◆ **TASK BRIEF**
Below are some entries. Transcribe the lines from the one holding "How do I perform: Open" to the one holding "You are a computer-use", inclusive, but not the pictures among them.

[Stored items]
________

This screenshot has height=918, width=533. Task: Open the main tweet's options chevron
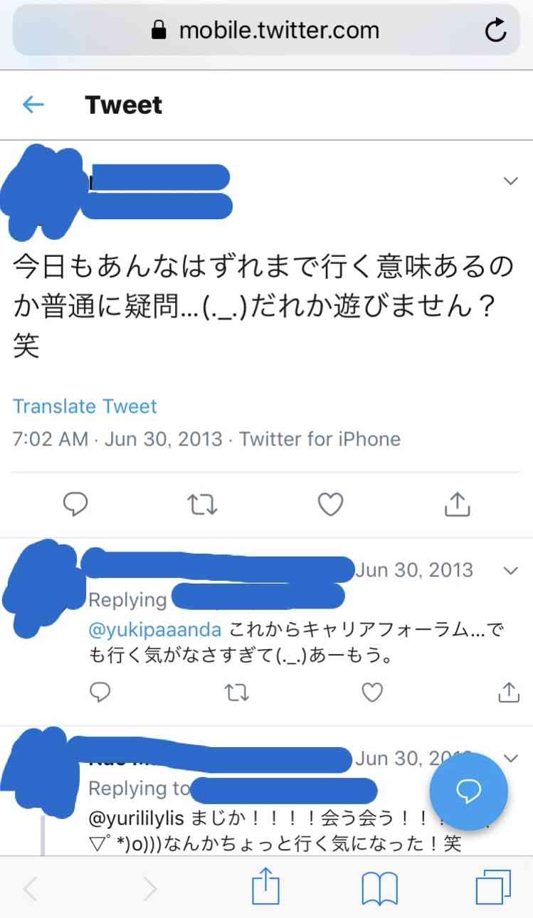pos(508,181)
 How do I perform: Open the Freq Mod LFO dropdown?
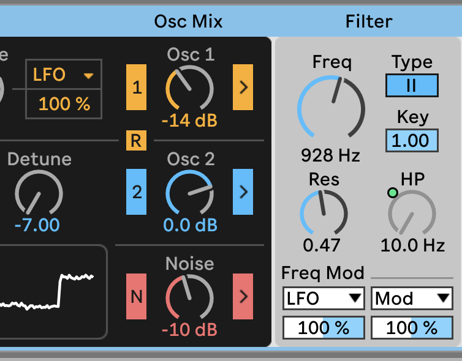[x=324, y=299]
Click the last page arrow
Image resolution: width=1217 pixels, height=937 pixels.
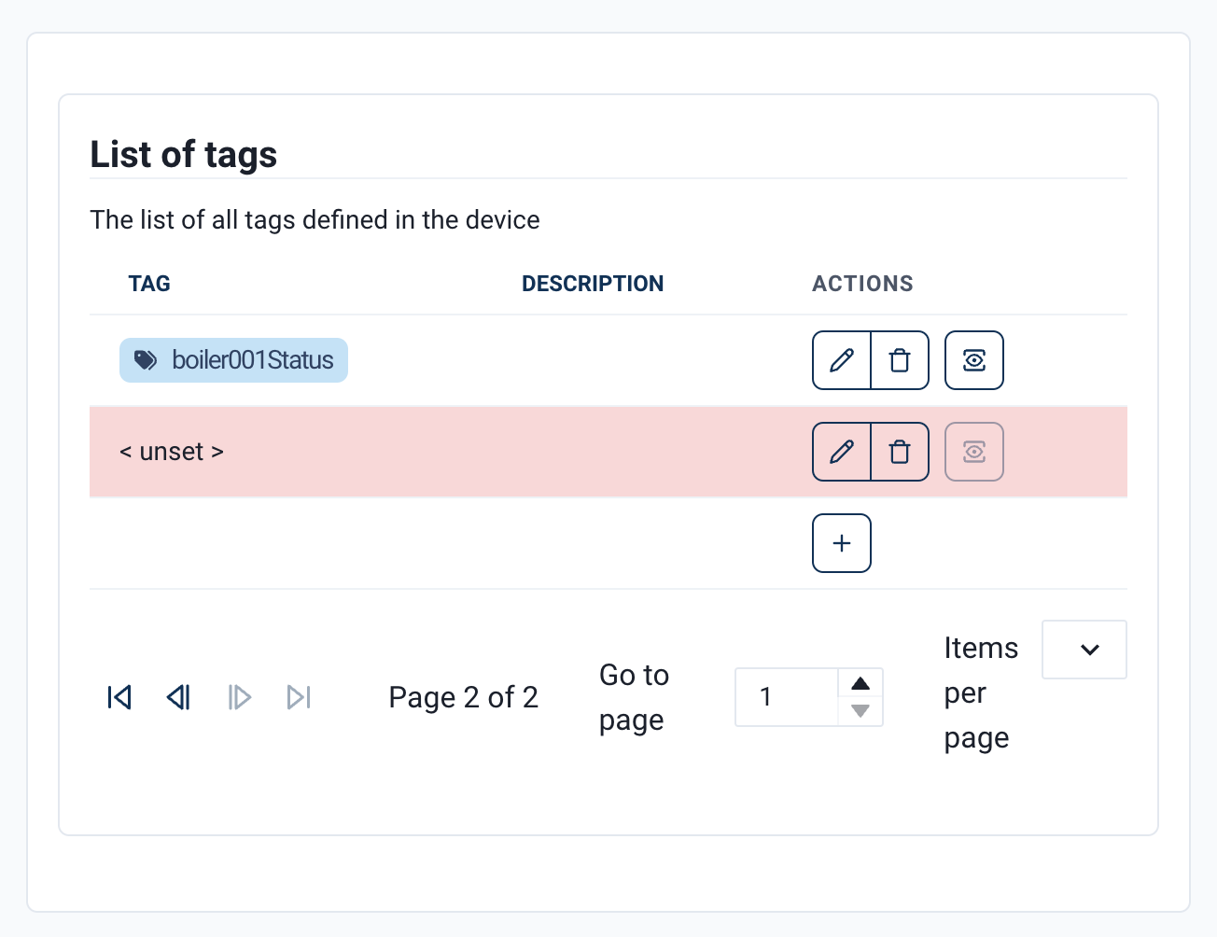299,697
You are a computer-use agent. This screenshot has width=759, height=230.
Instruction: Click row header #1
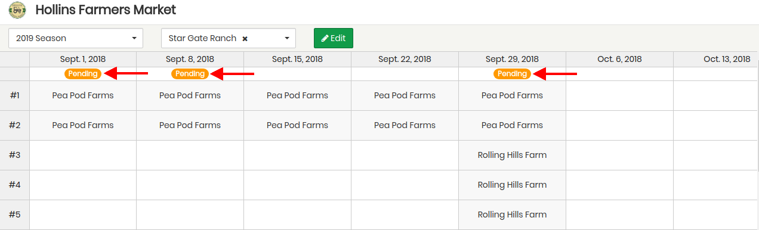click(x=15, y=95)
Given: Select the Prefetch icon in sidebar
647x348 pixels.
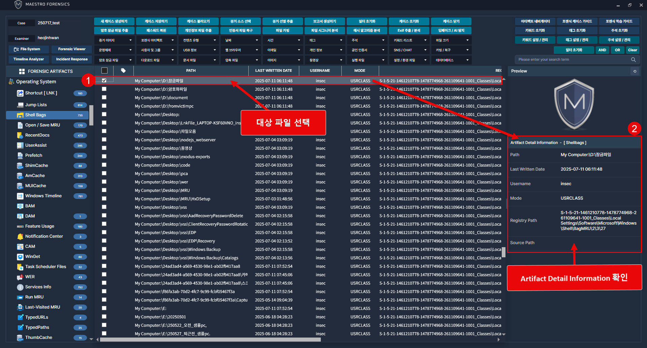Looking at the screenshot, I should [20, 155].
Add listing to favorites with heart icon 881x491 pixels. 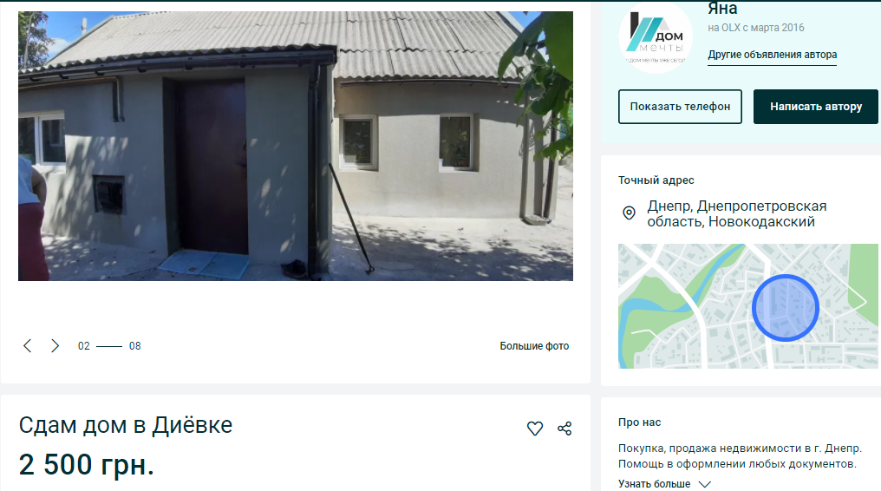click(x=535, y=429)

________

◆ **SOLUTION TO THIS TASK**
 How do I perform: Open the Freq Mod LFO dropdown?
[x=324, y=299]
Click the last page arrow
Image resolution: width=1217 pixels, height=937 pixels.
299,697
You are a computer-use agent. This screenshot has width=759, height=230.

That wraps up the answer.